▸ **WHAT NEEDS TO BE DONE**
Set down the material from the line with "You are a computer-use agent. 477x477 pixels." up to and including the line with "Instruction: Reset everything", copied verbatim.

▸ **DATA IN THIS EXERCISE**
##########

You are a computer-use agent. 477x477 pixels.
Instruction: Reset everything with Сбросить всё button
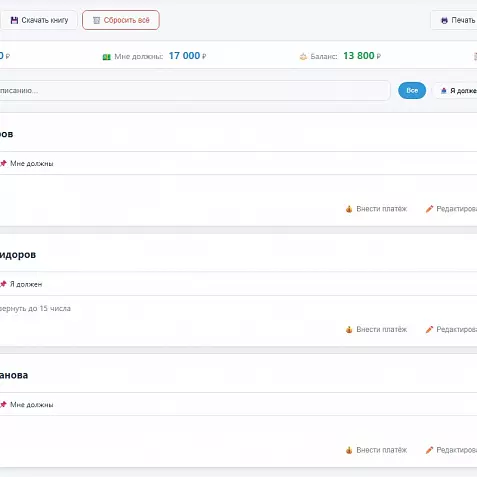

##########

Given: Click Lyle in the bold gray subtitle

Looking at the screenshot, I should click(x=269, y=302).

##########

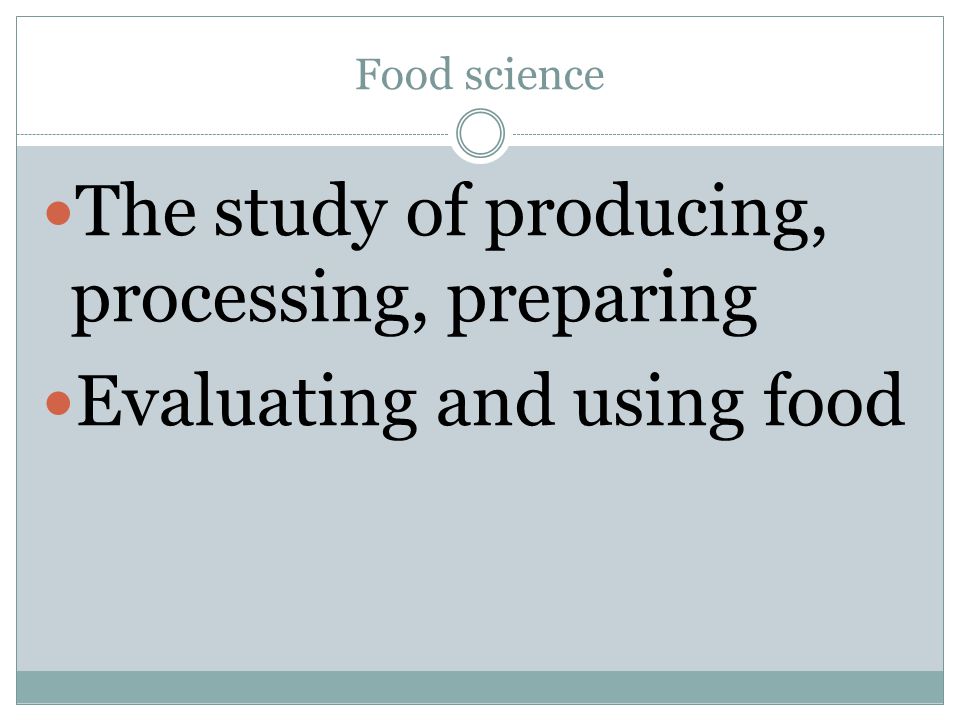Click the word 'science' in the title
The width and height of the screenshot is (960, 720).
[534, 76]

##########

▸ **REPLY**
You are a computer-use agent. 477x477 pixels.
Instruction: Reset everything with Сбросить всё button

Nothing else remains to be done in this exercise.